Your goal => Taking the line with "Image resolution: width=1150" as the first and the line with "Task: Click the Agency Dashboard sidebar icon" as the last, set down the lines below exactly, pictures excluded.

Extracted material =>
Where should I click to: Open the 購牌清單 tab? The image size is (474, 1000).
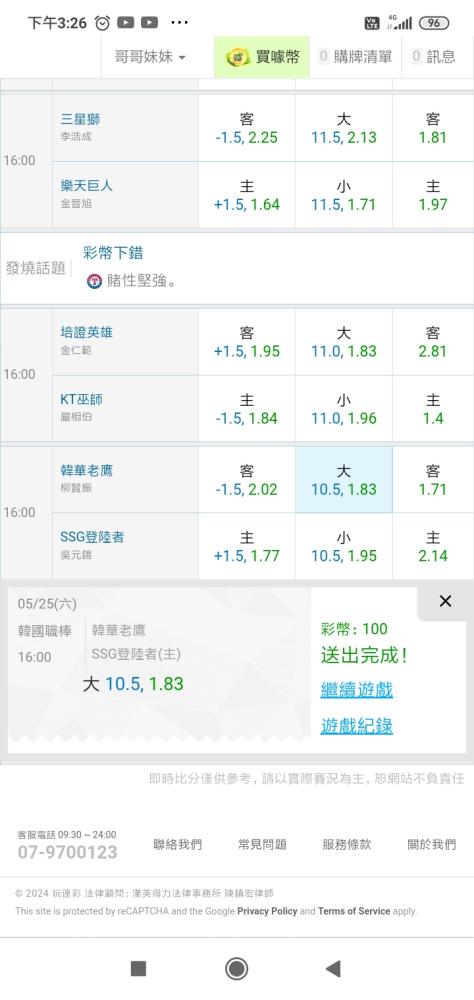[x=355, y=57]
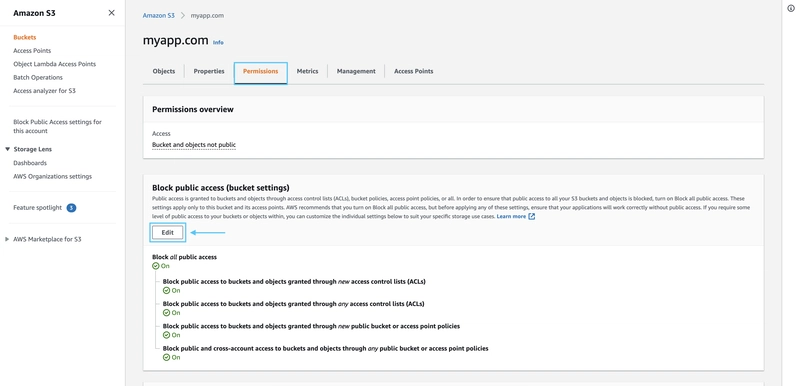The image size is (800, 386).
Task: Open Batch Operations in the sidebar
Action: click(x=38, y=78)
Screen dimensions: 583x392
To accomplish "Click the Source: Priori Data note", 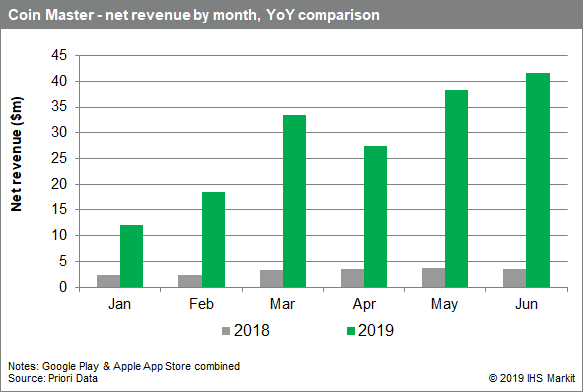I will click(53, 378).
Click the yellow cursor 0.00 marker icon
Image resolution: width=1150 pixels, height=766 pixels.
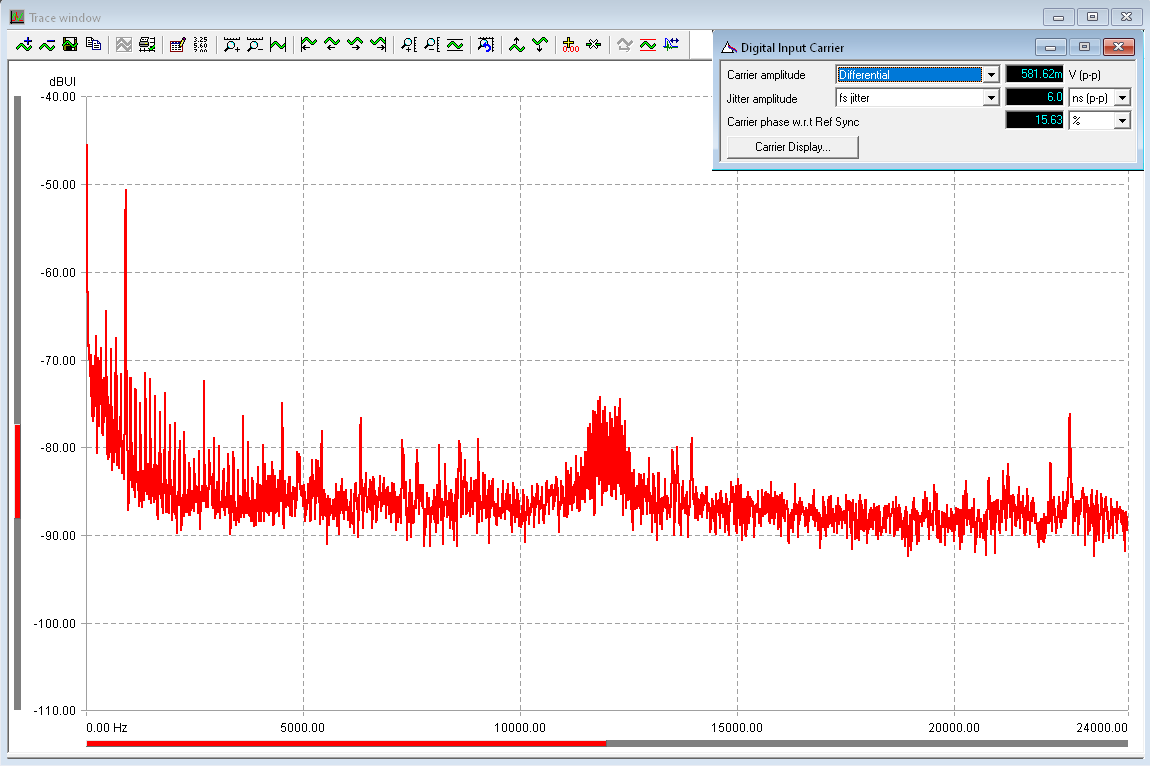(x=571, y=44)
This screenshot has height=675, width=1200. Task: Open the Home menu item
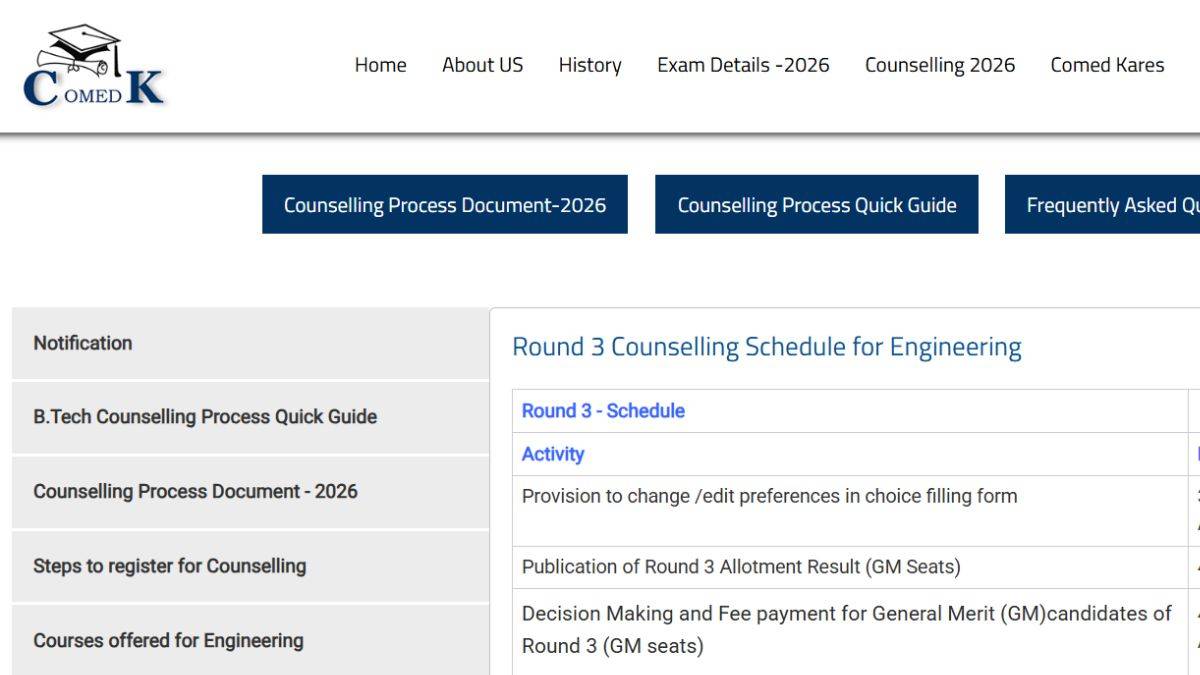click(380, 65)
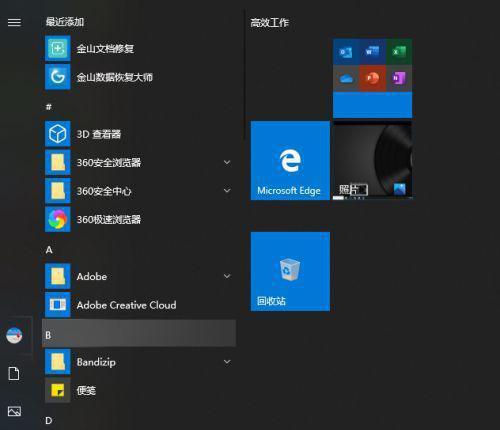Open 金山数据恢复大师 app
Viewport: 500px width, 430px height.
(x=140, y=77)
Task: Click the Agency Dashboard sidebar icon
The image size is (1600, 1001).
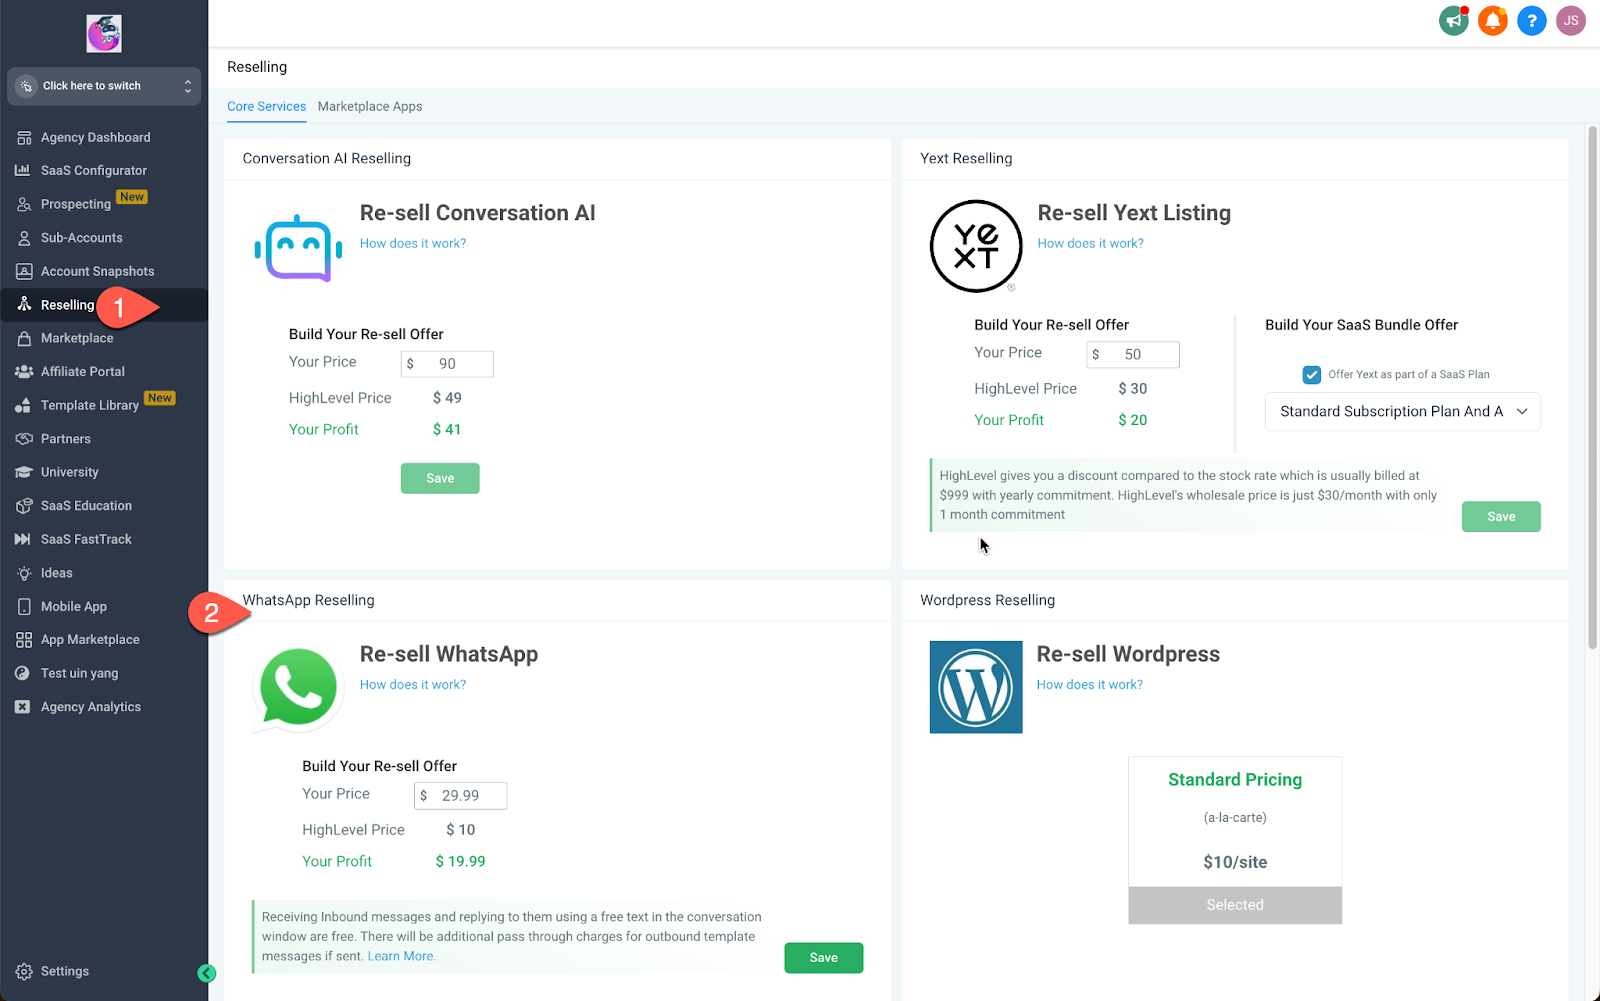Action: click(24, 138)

...

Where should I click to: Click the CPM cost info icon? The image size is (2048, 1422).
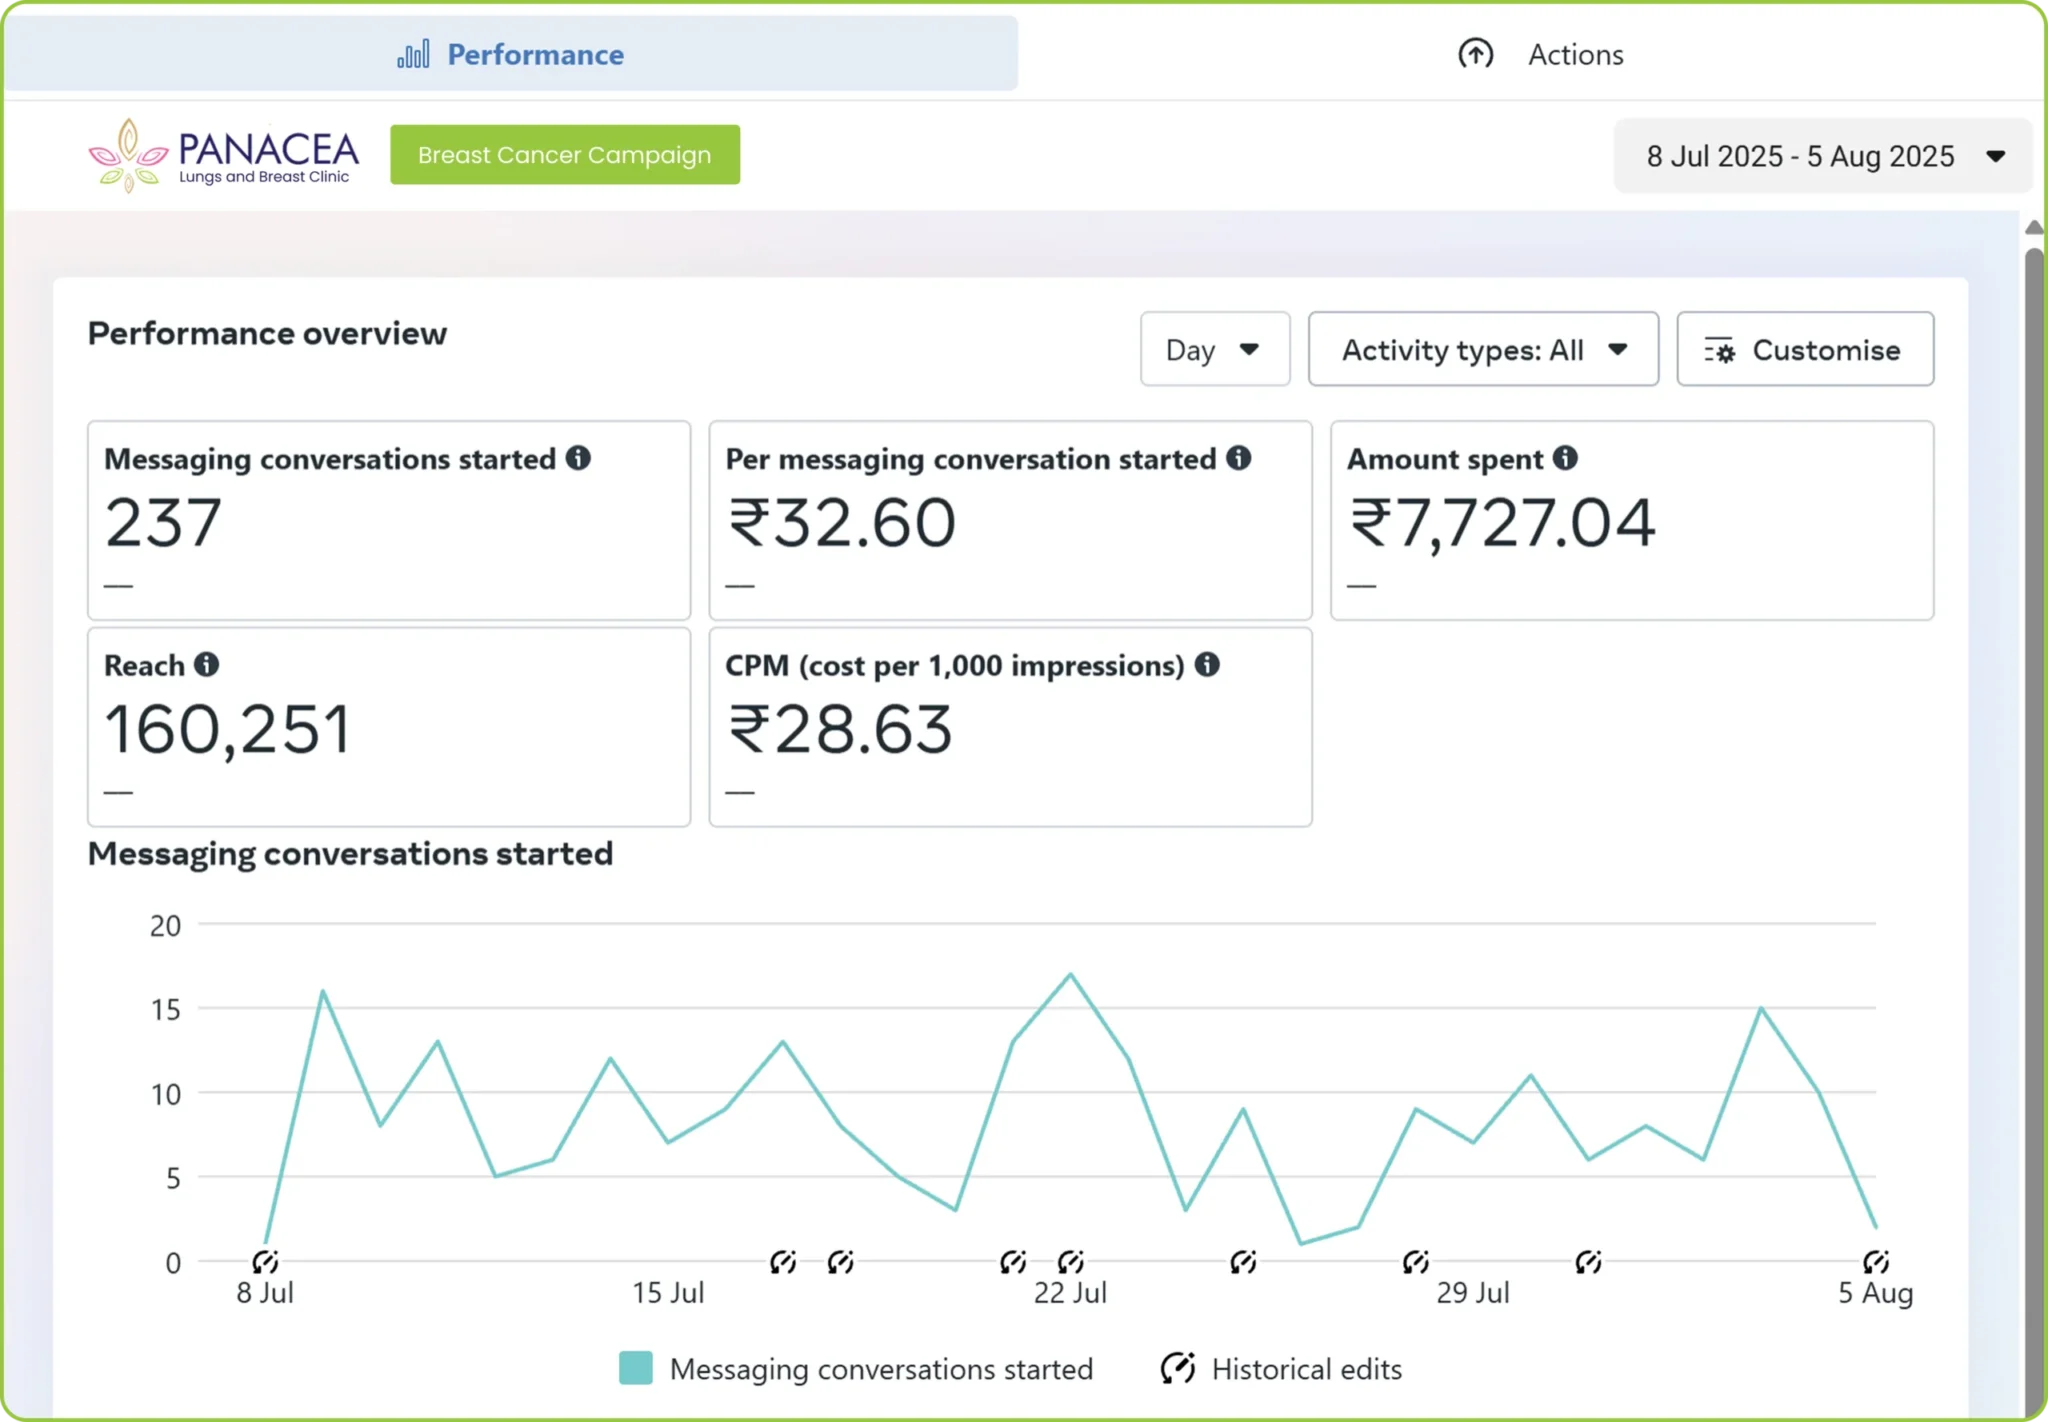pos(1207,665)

==

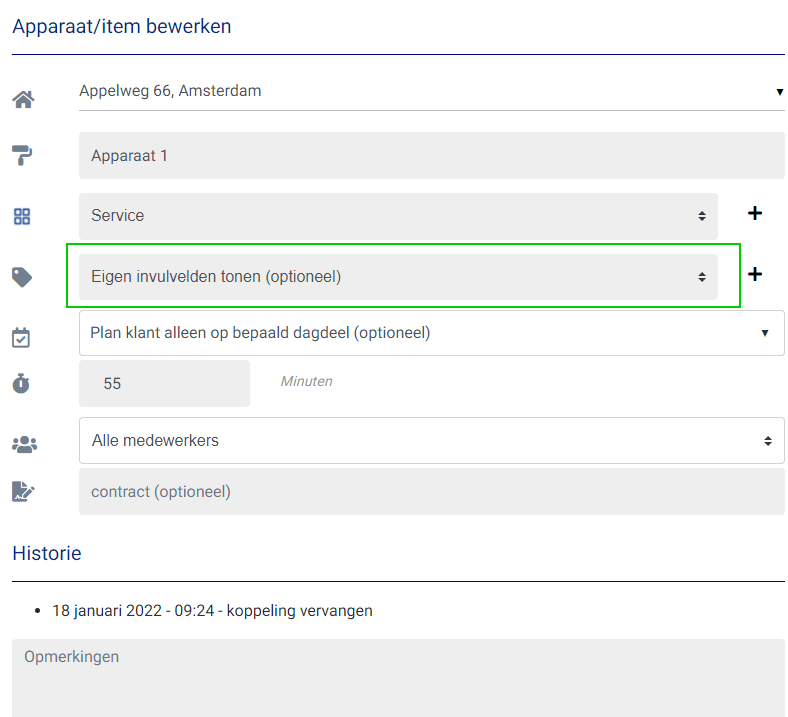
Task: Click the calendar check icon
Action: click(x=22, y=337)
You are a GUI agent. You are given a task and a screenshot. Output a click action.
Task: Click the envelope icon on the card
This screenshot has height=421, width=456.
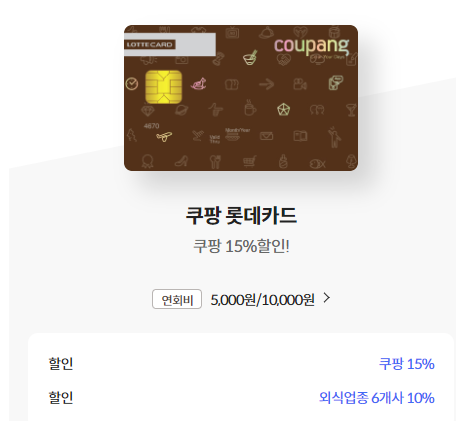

Exercise answer =>
Image resolution: width=1150 pixels, height=766 pixels.
(x=571, y=44)
This screenshot has height=675, width=1200. Task: Open the Home menu item
click(380, 65)
Open 金山数据恢复大师 app
Viewport: 500px width, 430px height.
(x=140, y=77)
Task: Click the Agency Dashboard sidebar icon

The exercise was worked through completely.